Alev Ataç: Ben çok etkilendiğim bir grubu paylaşayım. Parkta 5-6 tane genç erkek oturuyordu, pek o muhitin insanı gibi görünmüyorlardı. Biz yanlarına gittik, anlattık “Kalamış parkı, bu yat limanı özelleştirilecek. Bizim buralara ulaşımımız, erişmemiz, buralarda böyle vakit geçirme imkanımız ortadan kalkabilir, böyle bir ihtimal doğdu. Biz de bu yüzden mücadele ediyoruz, imza topluyoruz…” “Tabii, veririz” dediler. Bunlar esasen Bağcılar-Esenler gibi muhitlerde yaşayan ve o esnada Kalamış’ta yapılan bir inşaatta çalışan gençlermiş. Bira içiyorlardı o sırada. “Biz” dediler “burada o kadar rahatız ki kimse bizimle ilgilenmiyor, biz de kimseyle ilgilenmiyoruz, burada çok rahatız, çok iyiyiz”… Hepsi anında verdiler imzaları. Bu beni çok etkiledi. Yani özgürlük arayışı herkes için geçerli ve o anda yani bu yaz herhalde salgının da etkisiyle aslında herkes eşitlenmişti. 

Aynı şekilde mesela Esenler’den bir aile gelmişti. Belli mütedeyyin bir aile. Çocuklarını Fenerbahçe altyapısına sokmak için gelmişler. Ama bütün hepsi gelmiş, oturmuşlar, hem piknik yapıyorlar hem sohbet ediyorlar. O ortamda kimseden rahatsız değiller, kimse onlara rahatsızlık vermiyor. Bu tür yerlerin aksine çoğalması lazım. Bunlar herkesi biraraya getiren -hani diyoruz ya toplumsal dayanışma- birbirimizi tanıma yeri, birbirimizi anlama yeri… Bu mekanların çoğalması gerekirken biz var olanları da bitirme gayreti içerisindeyiz.

Murat Taşkın: İmza toplarken hem masa açıyorduk, hem de ikişerli üçerli dolaşıyorduk parkta. Ümraniye’den, Çekmeköy’den gelen insanlar olduğunu da fark ettik. Başörtülü bir grup vardı, “Verir mi bunlar vermez mi” derken sorduk, “A, ne demek, veririm. Çocuklarımız için tabi ki vereceğiz” dediler. 

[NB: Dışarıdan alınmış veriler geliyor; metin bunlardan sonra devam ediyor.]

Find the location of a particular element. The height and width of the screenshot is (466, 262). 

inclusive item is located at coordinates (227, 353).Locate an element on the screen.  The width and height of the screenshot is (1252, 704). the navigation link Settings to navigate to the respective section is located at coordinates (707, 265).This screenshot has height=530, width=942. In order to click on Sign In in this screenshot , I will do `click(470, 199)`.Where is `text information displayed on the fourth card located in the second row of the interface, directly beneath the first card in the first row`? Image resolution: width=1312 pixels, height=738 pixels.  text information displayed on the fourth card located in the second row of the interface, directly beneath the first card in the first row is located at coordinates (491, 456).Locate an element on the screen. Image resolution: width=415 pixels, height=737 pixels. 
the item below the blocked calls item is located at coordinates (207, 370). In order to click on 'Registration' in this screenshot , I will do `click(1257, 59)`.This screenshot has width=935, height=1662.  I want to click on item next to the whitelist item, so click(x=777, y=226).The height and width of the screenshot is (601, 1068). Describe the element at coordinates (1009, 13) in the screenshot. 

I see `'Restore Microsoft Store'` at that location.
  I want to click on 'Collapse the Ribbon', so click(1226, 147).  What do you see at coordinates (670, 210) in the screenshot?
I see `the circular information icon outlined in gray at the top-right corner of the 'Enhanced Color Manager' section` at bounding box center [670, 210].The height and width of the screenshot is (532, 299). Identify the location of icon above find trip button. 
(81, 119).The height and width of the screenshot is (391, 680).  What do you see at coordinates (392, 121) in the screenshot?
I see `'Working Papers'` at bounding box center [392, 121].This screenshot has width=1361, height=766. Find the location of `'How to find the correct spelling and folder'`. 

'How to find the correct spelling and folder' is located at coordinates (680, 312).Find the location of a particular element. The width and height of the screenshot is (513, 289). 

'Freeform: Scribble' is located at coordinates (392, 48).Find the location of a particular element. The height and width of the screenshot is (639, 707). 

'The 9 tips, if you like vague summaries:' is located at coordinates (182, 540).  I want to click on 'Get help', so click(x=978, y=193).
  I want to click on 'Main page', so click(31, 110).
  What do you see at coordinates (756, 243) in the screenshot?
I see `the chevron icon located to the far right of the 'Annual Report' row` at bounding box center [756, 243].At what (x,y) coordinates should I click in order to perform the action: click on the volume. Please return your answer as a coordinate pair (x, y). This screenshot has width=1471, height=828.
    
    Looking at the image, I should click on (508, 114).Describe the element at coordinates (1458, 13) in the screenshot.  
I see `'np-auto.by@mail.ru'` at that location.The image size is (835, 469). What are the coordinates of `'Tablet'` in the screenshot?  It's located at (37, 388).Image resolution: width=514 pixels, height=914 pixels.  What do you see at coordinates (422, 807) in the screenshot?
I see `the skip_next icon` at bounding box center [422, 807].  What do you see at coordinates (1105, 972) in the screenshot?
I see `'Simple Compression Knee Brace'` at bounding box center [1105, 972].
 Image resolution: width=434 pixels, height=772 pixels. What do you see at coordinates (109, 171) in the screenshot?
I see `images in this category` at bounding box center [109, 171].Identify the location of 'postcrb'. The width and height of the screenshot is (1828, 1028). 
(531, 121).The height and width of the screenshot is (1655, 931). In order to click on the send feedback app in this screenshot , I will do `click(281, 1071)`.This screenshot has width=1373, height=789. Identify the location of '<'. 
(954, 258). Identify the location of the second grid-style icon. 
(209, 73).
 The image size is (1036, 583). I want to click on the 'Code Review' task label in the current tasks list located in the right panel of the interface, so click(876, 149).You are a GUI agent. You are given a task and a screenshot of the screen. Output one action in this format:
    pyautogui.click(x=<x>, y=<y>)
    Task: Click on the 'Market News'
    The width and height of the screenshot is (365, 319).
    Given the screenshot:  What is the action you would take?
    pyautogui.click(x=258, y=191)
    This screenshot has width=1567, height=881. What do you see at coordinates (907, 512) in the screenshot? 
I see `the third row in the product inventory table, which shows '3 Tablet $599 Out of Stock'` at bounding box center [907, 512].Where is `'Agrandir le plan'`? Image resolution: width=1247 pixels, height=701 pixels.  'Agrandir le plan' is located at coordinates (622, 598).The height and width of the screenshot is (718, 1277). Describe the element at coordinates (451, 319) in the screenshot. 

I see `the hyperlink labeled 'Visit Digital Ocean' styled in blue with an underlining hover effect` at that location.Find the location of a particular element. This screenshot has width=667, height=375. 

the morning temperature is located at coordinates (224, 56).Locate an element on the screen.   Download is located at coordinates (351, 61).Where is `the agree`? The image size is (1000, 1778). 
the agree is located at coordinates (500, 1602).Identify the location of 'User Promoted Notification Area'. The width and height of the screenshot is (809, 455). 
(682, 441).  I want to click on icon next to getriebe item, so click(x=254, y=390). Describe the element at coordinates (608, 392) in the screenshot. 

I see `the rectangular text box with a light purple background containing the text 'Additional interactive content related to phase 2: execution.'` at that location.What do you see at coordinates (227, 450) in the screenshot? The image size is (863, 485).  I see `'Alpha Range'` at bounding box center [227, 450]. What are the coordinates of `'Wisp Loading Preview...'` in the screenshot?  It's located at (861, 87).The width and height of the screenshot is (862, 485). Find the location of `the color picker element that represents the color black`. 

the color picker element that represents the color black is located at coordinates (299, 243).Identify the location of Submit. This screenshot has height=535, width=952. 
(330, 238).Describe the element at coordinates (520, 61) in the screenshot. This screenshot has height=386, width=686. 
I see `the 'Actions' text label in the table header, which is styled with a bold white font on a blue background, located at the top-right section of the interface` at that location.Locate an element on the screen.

Doğru bir şekilde yaklaştığınızda, böyle bir meselede aşağı yukarı herkes aynı olumlu tepkiyi veriyor.

Alev Ataç: Çok yaşadık, parka gelen çok insan vardı. Çok değişik profillerden; gelir seviyesi, eğitim seviyesi, hayata bakış açısı çok değişik profillerden çok benzer tepkiler aldık. Bu da bizi teyit etti: Doğru yoldayız. Ve motive etti. Çalışırken daha motive çalıştık.